Giarole, il paese dalle due anime

Desolazione è, d’acchito, la sensazione che ho provato nel vedere Giarole. Forse sarò un tantino pedante a pretendere che ogni luogo del Monferrato risponda a quei canoni di bellezza paesaggistica a cui sono abituata. Ho immaginato Giarole bella, per il solo fatto di possedere un castello e appunto per questo credevo che ovunque regnasse qualità e magnificenza. Invece, dalla notte dei tempi a oggi molto è cambiato, il paese si è evoluto in un moderno nucleo urbano cancellando definitivamente ogni traccia del suo glorioso passato. La campagna, se tale si può ancora chiamare è ridotta all’osso, costellata di capannoni industriali, alcuni finiti in pasto alle ortiche o ad arbusti selvatici, che non alletta i miei pensieri. A fianco corre la strada statale diretta ad Occimiano e a Valenza, mentre, se ci si spinge all’interno in una delle tante stradine che separano un campo dall’altro, lo sguardo non può che posarsi sull’unico binario ancora in funzione, la linea ferroviaria che collega Giarole a Casale Monferrato e viceversa. A dirla giusta però non so dire da quanto tempo sia transitato qui l’ultimo treno per Casale o viceversa. Le reti sfilacciate e scolorite di un cantiere ne hanno interrotto il passaggio, suppongo da molti mesi ormai.
La stazione ferroviaria è un edificio solitario, abbandonato a se stesso che ha sospeso ogni funzione. In testa campeggia la scritta sdentata della località con le colature di colore lungo il muro. Mi sembra tanto una vedova piangente che aspetta il ritorno del suo amore perduto. Poi, tutto accade nello stesso istante che la desolazione, quel senso di vuoto appena provato, vagando per la campagna di Giarole, si trasformi in immediato stupore.
Un riscatto per i sensi è l’apparire del castello in lontananza che squarcia, con la sua prepotente bellezza, il paesaggio piatto e amorfo. L’anima bella di Giarole è tutta lì, tra le mura dell’antichissimo castello, sopravvissuta al tempo, una scheggia di medioevo strappata all’oblio. Un castello, vivo e vegeto che per ben novecento anni appartiene alla stessa stirpe: la famiglia Sannazzaro che lo abita, fin da quando, nel 1163, a quattro cavalieri della famiglia Sannazzaro venne conferito un diploma dall’imperatore Barbarossa per l’edificazione del castello.
Un grande parco lo circonda.

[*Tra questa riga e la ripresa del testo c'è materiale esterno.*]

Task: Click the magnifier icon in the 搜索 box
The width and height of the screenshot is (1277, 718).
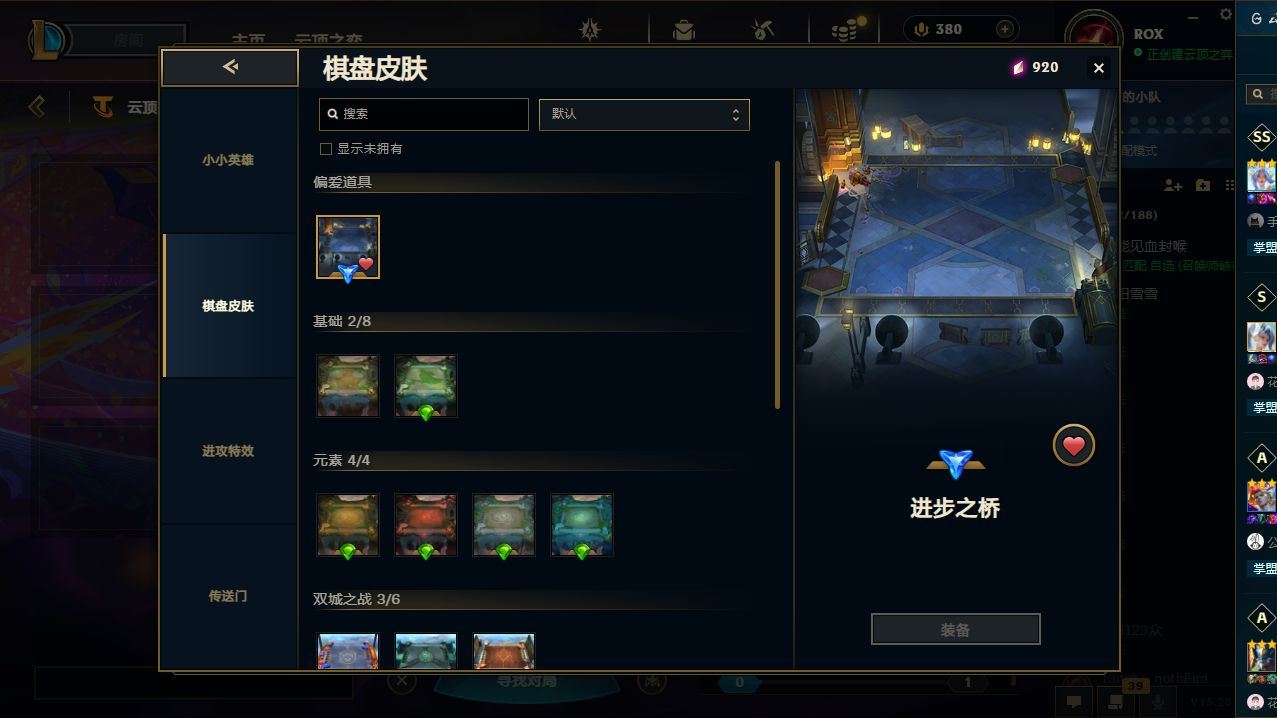Action: tap(333, 114)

Intrufolarsi è una tentazione troppo forte. L’ingresso è aperto, le visite guidate stanno volgendo al termine, ma c’è ancora abbastanza tempo per dare un’occhiata intorno. Le scuderie sono aperte, ma cavalli non ce ne sono. Restano i cimeli di proprietà di famiglia: copricolli e gualdrappe nere, bordate d’oro, penzolano dai box, per mostrare al pubblico quali fossero un tempo gli ornamenti da parata.  Questa è l’aria che si respira lì intorno. Davanti al grande cancello in ferro, che poi è l’ingresso principale, invece staziona un auto d’epoca su cui incombe la banderuola di un galletto, mentre nel fossato, a fare gli onori di casa, ci sono due grandi maremmani scatenati che corrono all’impazzata tentando di arrampicarsi al muro con l’intenzione di sbranare, con le fauci spalancate, i passanti.
I proprietari li chiamano “i coccodrilli” e nessun nome potrebbe essere più adatto. Dal cancello esce un uomo con un pennacchio sul cappello e una valigetta in pelle stretta tra le mani. Si guarda intorno furtivo, sale in macchina e a tutto gas si allontana. Ho pensato avesse trafugato qualche oggetto d’arte.

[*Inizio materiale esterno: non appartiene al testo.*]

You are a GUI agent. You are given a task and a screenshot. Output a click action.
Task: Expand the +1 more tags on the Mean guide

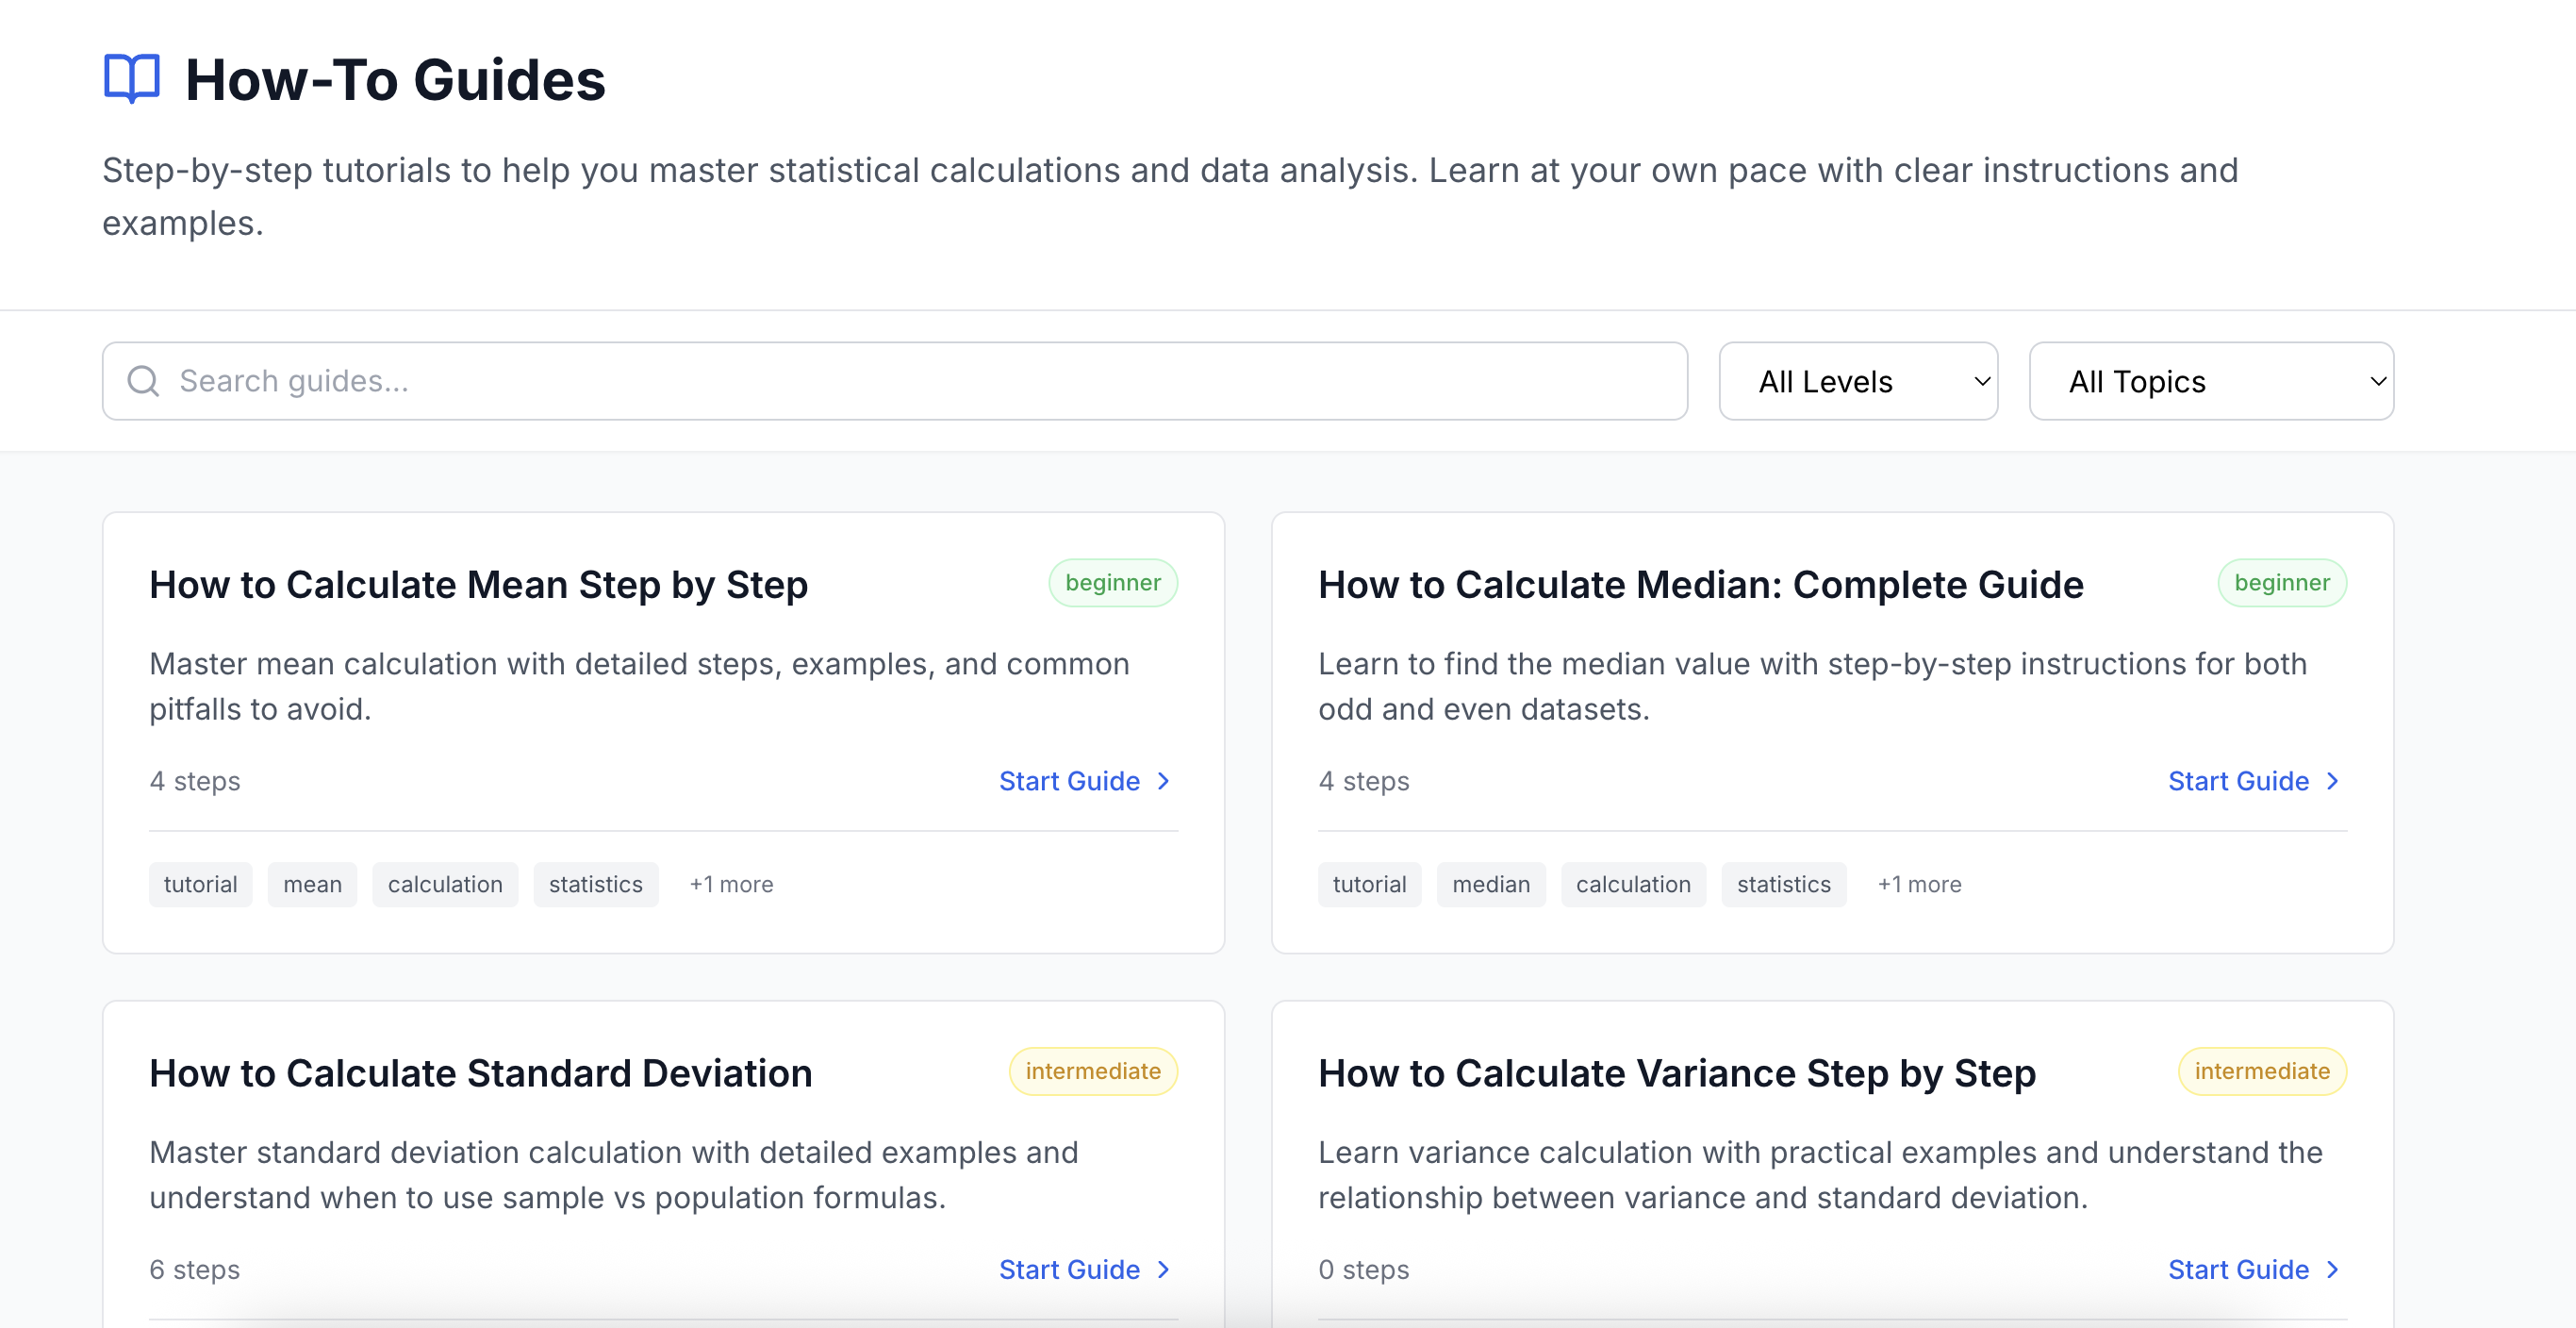click(x=730, y=884)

Per un momento ho creduto fosse la scena di un romanzo giallo e, tenuto conto dell’atmosfera, uno di Agatha Christie. Avrebbe potuto essere l’incipit di uno dei suoi tanti scritti, l’ambientazione ideale per “il segugio della morte” o “c’è un cadavere in biblioteca” o ancora “Poirot a Styles Court” per fare alcuni esempi.  Oppure il set di un film sovrannaturale con il solito fantasma che si materializza in qualche stanza del castello, accendendo le luci per mania di protagonismo, ma questa non è che la leggenda più accreditata di cui il castello va fiero.